It has been a decent start to 2015 for gold bugs, with the price of gold rebounding by 12% from its November 2014 52-week low of US$1,042 per ounce to US$1,280 per ounce now. This has had a positive impact on the share prices of gold miners. The NYSE ARCA Gold Bugs Index – an equal dollar-weighted index of the largest gold miners listed on the NYSE – popped a healthy 33% for the same period.
But the key question for investors is whether this rally will last throughout 2015 and into 2016, particularly with emerging signs that the global economy may perform better than previously expected.
So what?
A range of investment banks and money managers have started to downgrade their outlook for gold miners, because they are expecting the investment demand for gold to wane.

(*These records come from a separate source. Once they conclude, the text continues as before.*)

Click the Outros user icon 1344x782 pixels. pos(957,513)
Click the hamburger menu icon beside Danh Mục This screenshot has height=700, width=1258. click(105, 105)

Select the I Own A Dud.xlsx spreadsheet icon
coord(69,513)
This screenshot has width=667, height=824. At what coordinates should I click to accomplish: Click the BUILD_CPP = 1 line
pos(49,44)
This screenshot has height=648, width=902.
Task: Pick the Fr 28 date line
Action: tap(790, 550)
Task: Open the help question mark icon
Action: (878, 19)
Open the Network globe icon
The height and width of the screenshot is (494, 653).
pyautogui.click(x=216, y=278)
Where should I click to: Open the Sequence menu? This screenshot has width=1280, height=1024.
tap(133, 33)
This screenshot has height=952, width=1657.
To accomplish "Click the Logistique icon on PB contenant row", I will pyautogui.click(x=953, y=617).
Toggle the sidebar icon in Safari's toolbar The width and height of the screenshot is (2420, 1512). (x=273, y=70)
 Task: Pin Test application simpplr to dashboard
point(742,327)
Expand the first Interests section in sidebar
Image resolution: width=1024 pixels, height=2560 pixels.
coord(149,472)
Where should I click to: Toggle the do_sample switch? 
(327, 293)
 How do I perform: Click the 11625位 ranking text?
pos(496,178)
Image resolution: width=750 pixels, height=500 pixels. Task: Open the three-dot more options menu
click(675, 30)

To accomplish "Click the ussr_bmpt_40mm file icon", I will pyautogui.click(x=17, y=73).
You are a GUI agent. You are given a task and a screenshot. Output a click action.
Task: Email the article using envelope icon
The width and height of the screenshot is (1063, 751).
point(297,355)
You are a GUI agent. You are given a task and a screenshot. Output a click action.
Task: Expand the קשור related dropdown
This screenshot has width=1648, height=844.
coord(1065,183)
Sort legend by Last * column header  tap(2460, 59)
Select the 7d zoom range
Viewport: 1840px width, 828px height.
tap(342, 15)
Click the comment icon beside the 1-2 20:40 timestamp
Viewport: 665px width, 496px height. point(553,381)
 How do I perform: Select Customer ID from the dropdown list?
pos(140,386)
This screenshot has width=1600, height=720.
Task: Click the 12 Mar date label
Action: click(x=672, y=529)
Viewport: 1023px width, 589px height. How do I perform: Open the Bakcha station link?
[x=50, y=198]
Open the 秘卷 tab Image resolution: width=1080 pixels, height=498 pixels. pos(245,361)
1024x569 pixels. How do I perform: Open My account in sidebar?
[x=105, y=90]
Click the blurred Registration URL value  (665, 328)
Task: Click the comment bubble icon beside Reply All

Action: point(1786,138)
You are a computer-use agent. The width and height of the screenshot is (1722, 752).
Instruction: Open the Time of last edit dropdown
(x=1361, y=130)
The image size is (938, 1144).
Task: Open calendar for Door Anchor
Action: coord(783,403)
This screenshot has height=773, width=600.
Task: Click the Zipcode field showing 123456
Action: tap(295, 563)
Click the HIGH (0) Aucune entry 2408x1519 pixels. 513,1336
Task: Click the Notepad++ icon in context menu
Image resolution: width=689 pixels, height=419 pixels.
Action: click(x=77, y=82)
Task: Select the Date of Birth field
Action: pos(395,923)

The recent bump in the price of gold can be attributed to uncertainty among investors about the direction of the global economy. Growing concerns over the state of the Eurozone, which is caught in a protracted structural macroeconomic slump, and China’s GDP growing at its lowest rate in two decades have triggered a flight-to-safety among investors. Investment demand for gold, which is a widely recognized safe haven investment, has increased rapidly over recent months.
However, with the European Central Bank firing up the printing presses and set to unleash a quantitative easing style stimulus program, there are hopes the Eurozone economy will be on the path to recovery by 2016. The ongoing problems in China’s property market and its slowing GDP growth may be helped if Beijing introduces further economic stimulus measures aimed at boosting industrial activity and domestic consumption.
Both of these will, over time, boost global economic growth, reducing demand for safe haven investments and applying downward pressure to the price of gold. But the big whammy for gold prices will come from a stronger U.S. economy, higher U.S. interest rates, and a resurgent U.S. dollar, which will push gold prices lower. This has triggered some pessimistic forecasts from analysts over the future of gold prices. Investment bank Goldman Sachs predicts that gold will stabilize during 2015 at US$1,262 per ounce and then fall markedly lower to below US$1,100 per ounce in 2016 and 2017 as the Eurozone and China’s stimulus plans gain traction.
Now what?
Any sustained decline in gold prices certainly doesn’t bode well for gold miners, with their leveraged exposure to gold working in both directions. While rising gold prices will see gold miners deliver outsized returns for investors, declining gold prices will see their share prices fall further, particularly for those with weak balance sheets and high operating costs.
This makes B2Gold (TSX:BTO)(NYSE:BTG) particularly unappealing with its high all-in-sustaining-costs in excess of US$1,300 per ounce for the third quarter 2014, weak balance sheet, and marginal projects.
It also highlights that Goldcorp Inc. (TSX:G)(NYSE:GG) will need to lower its all-in sustaining costs (ASICs), which were US$1,066 per ounce for the third quarter, if it is to remain profitable as gold prices starter to decline in 2016. Despite this, I remain bullish on Goldcorp’s short- to medium-term prospects because of its solid balance sheet, low degree of leverage, and portfolio of high quality gold assets.
Another gold miner that will benefit from higher gold prices in 2015, while having the ability to remain profitable as gold slides lower, is Barrick Gold Corp. (TSX:ABX)(NYSE:ABX). While the company has been wracked by controversy, it is the lowest cost senior gold miner with third quarter AISCs of $834. It has also already taken write-downs on a range of problematic assets during 2013 and 2014, clearing the decks for a more profitable 2015.